Calcutta, Aug. 31: When a bus nearly ran her and her child over this morning, Susmita Chanda did something she had never done. She picked up a stone from the road.

The mother in her early 30s walked up to a traffic constable, hit him in the hand and then slapped him. “My daughter and I nearly got killed. It’s your fault,” she said.

Judge M. Mishra is used to sending people to jail. But after he ordered three days’ remand for Susmita, he pondered over his decision for four-and-a-half hours.

“I realised I was wrong, wrong…” he said.

He called the accused back just as she had climbed into the prison van and let her off.

“I didn’t do anything intentionally,” Susmita told him. “Sir, I’m a mother….”

Perhaps it was because her child, too, nearly got killed as the two of them crossed BT Road near Chiria More, just opposite the girl’s school. Or perhaps it was pent-up anger at reckless buses that have killed so many people in the past few weeks, and the government’s failure to do anything about it.

“It was around 10.20am. There was heavy north-bound traffic. A motorcyclist hit a taxi from the rear and fell down, and I rushed from my post near the school to help,” constable Abdul Mannan Mullick, 41, from the Shyambazar Traffic Guard recalled.

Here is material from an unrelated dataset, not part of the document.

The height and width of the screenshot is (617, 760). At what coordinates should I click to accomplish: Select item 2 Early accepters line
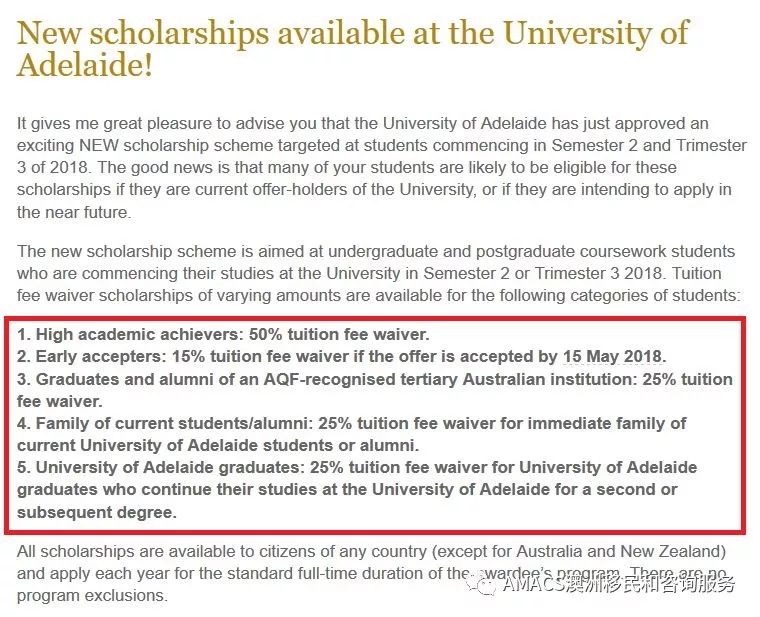(x=342, y=356)
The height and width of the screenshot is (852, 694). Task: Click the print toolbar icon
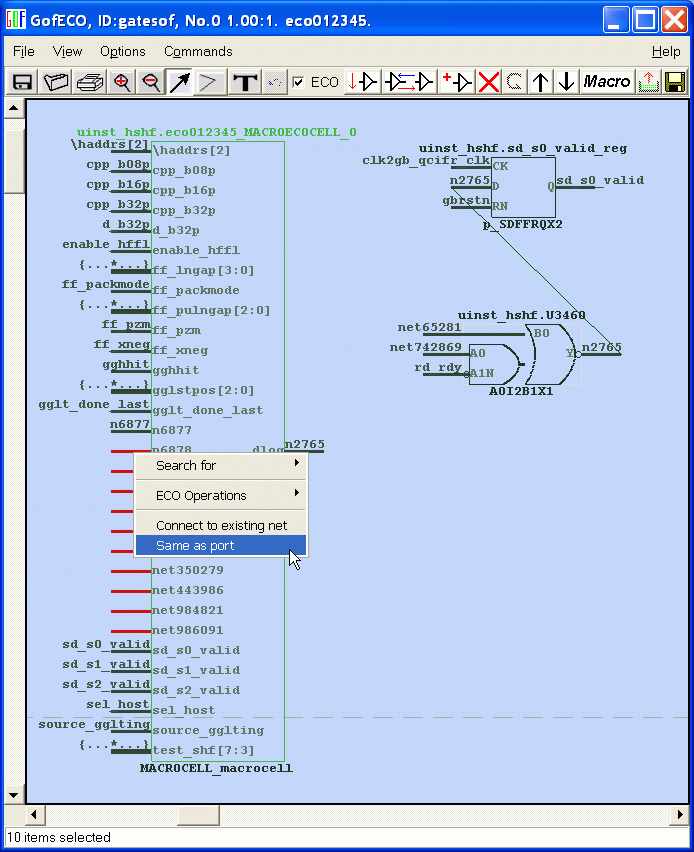click(90, 82)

“I saw the lady cross the road holding on to her daughter. She dropped the child to school and then hit my right hand with a stone. Before I could react, she slapped me.”

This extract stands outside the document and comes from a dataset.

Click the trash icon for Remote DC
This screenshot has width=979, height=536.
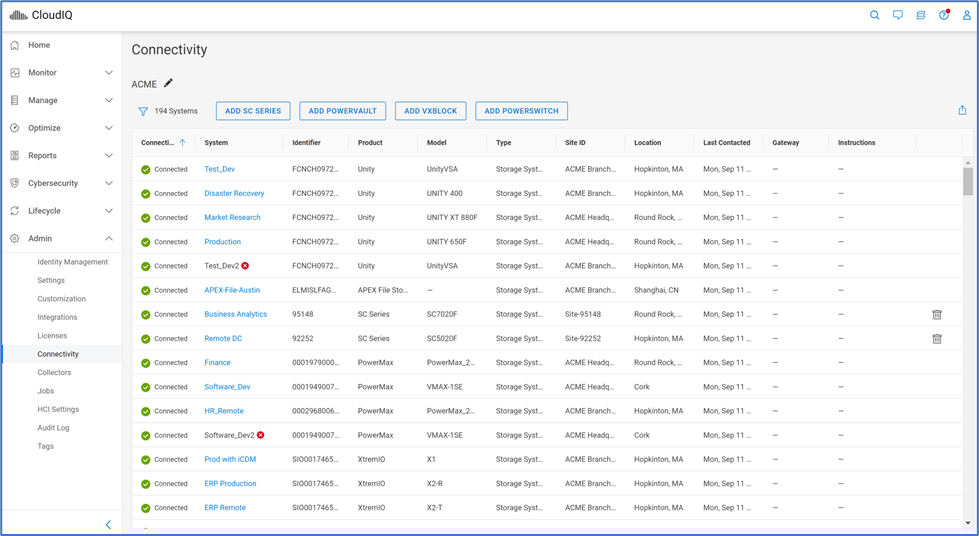pyautogui.click(x=937, y=339)
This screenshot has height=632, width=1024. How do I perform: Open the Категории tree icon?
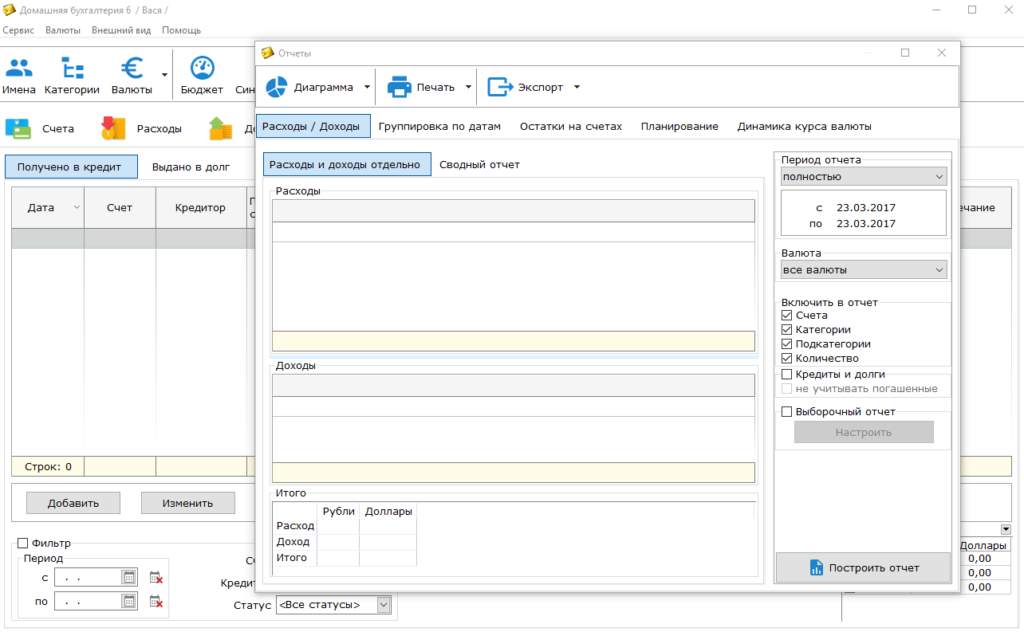pyautogui.click(x=72, y=69)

A crowd formed. Personnel rushed in from the Cossipore police station a few yards away. After the usual jostling and angry shouts, Susmita was marched off to the police station and arrested for assaulting a public servant on duty.

She walked into Sealdah court around 12.45pm and was produced before Mishra, the acting additional chief judicial magistrate, flanked by women constables, the public prosecutor and her lawyer Sekhar Banik.

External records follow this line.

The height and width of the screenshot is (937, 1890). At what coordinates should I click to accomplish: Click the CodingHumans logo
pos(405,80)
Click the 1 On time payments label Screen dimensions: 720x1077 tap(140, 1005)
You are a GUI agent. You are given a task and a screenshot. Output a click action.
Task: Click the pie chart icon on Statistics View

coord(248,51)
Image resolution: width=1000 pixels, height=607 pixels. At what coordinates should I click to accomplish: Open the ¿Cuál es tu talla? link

Some of her relatives, too, had reached the court and by 2.30, husband Sudip arrived from his Park Circus office. But by then, Susmita had been remanded and sent to the court lockup.

“There must have been strong provocation…” Sudip’s voice had descended to a croak as he paced outside the lockup.

The hours passed and preparations began to shift the prisoner to jail. Around 6pm, Susmita came down the rear stairs flanked by two women constables. With one hand she clutched a plastic packet, with the other she drew her aanchal across her face.

A couple of minutes later, as the driver revved up, a man in a white shirt came bounding towards the black van.

“Where is the woman who has been sent to judicial custody' The judge is looking for her,” he said.

The court had nearly closed and except for a few lawyers and Susmita’s husband and relatives, everyone had left.

At 6.35, the hearing began and once again Mishra asked Susmita why she had slapped the constable. Her voice faltered but the judge listened intently, then began scribbling on the order sheet.

A Rs 1,000 personal release bond. Weekly appearances at the police station for a month. For now, Susmita would be going home.